Actually, the error is coming from CWL, not Toil. I’m using Toil with CWL, and here’s the error I'm running into

visit_class(d, cls, op)
     File "/home/donyapourn2/mambaforge-pypy3/envs/wic/lib/python3.10/site-packages/cwltool/utils.py", line 218, in visit_class
      visit_class(d, cls, op)
     File "/home/donyapourn2/mambaforge-pypy3/envs/wic/lib/python3.10/site-packages/cwltool/utils.py", line 213, in visit_class
      op(rec)
     File "/home/donyapourn2/mambaforge-pypy3/envs/wic/lib/python3.10/site-packages/cwltool/command_line_tool.py", line 379, in check_adjust
      raise WorkflowException(
    cwl_utils.errors.WorkflowException: Invalid filename: 'CD_SOD1_2_E1023884 __1' contains illegal characters

I don’t get this error when I run the workflow with CWLtool directly. toil_whitespace_example.zip

Can you try again with --relax-path-checks?

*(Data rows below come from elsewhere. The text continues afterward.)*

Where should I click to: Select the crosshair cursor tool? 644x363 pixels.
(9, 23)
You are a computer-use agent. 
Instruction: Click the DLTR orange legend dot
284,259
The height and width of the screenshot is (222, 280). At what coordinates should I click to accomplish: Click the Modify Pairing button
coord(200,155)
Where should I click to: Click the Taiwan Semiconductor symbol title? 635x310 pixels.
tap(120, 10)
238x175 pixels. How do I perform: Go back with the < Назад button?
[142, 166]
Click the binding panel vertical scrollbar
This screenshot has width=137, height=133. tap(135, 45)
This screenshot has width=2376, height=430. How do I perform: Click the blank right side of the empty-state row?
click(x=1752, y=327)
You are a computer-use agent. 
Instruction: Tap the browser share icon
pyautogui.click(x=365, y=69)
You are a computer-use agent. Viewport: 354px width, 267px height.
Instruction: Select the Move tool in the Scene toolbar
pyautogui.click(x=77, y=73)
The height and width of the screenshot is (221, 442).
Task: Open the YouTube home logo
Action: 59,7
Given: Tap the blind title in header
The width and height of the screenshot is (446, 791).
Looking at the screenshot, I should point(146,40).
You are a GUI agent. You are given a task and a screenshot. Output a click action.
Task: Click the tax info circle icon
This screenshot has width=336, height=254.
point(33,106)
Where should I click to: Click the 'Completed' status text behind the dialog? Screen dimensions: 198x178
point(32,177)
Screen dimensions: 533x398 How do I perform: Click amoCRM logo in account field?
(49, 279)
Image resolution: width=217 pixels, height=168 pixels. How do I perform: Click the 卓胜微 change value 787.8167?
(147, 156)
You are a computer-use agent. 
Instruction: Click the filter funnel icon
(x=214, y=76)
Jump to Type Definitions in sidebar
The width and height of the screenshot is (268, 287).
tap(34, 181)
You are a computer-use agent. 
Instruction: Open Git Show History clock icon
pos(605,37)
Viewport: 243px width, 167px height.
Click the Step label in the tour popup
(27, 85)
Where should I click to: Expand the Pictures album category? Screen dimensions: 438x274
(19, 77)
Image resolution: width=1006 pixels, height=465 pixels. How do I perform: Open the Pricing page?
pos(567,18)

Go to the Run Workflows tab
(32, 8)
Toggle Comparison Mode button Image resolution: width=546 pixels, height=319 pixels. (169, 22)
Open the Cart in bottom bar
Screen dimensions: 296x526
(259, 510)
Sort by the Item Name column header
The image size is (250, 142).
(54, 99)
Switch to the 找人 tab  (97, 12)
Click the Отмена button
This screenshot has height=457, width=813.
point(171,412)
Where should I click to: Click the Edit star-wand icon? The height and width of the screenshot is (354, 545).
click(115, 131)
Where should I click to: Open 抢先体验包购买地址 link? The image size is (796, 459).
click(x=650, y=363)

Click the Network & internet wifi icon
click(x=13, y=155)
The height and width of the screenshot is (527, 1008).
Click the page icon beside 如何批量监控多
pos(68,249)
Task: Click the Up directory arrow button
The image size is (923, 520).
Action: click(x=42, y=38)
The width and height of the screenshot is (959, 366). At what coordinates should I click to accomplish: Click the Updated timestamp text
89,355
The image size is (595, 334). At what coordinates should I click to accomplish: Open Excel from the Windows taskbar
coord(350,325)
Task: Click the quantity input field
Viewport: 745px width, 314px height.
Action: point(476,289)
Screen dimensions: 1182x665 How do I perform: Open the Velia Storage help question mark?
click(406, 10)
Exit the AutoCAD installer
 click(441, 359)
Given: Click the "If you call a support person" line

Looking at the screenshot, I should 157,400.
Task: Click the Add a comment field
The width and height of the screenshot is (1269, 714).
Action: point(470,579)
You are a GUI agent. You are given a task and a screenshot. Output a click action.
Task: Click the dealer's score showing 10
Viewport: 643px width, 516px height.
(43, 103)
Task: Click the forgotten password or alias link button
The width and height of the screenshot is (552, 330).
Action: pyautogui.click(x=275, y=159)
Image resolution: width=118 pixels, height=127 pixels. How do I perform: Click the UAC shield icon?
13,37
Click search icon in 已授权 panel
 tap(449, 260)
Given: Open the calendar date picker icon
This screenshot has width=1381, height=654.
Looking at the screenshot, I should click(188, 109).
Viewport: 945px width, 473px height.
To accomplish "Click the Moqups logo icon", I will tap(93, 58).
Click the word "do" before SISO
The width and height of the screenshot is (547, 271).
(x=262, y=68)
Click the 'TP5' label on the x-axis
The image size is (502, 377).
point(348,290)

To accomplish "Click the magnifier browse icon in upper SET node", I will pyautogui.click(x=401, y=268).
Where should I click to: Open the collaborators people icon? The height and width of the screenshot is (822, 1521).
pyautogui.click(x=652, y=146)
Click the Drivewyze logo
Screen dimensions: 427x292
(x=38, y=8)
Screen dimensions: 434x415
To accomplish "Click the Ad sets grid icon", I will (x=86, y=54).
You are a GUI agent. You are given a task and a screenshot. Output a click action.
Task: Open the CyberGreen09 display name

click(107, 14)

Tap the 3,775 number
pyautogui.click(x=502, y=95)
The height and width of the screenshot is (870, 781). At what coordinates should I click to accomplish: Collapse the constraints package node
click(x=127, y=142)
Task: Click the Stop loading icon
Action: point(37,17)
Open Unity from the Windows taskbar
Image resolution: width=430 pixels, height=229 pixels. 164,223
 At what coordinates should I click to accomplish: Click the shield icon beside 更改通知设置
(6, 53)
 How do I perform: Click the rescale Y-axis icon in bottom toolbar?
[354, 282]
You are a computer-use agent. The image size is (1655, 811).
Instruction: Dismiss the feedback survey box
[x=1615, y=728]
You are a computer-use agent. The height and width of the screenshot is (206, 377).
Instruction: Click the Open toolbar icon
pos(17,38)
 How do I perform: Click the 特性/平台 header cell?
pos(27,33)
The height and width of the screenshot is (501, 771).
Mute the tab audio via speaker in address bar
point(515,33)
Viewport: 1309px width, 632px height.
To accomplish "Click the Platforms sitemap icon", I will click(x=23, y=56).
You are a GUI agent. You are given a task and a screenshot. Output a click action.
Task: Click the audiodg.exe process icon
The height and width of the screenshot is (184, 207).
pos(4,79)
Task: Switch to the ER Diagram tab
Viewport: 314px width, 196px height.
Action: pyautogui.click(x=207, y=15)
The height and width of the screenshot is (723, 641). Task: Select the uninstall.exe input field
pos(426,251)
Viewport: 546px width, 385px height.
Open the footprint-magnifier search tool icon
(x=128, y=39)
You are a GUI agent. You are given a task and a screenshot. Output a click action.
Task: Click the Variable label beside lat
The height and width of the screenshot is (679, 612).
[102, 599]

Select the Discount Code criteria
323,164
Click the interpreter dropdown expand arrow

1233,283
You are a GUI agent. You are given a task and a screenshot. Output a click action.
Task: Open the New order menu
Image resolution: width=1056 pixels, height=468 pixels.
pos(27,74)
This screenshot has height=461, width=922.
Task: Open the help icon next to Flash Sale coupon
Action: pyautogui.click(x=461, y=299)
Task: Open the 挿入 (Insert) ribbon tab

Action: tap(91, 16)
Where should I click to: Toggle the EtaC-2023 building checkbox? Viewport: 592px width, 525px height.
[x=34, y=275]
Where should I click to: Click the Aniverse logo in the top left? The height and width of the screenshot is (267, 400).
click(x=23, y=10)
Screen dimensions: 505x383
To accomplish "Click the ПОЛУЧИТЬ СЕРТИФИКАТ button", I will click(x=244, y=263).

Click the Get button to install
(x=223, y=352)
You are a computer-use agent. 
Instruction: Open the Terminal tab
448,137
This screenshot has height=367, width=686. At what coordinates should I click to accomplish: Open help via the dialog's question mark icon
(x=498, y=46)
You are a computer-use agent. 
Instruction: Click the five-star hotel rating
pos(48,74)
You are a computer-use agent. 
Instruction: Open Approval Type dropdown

@adamnovak I remember that we had made this the default for toil-cwl-runner

This is currently set to False by default: https://github.com/DataBiosphere/toil/blob/47ac7bfbc4c5b6a3db812a59542e6c91d5dd58ed/src/toil/options/cwl.py#L235

Maybe this should be set to True by default. We would then also need to either change the argument name or not have it as store_true.

ndonyapour commented 1 week ago

Thank you for your help! Using --relax-path-checks fixed the issue.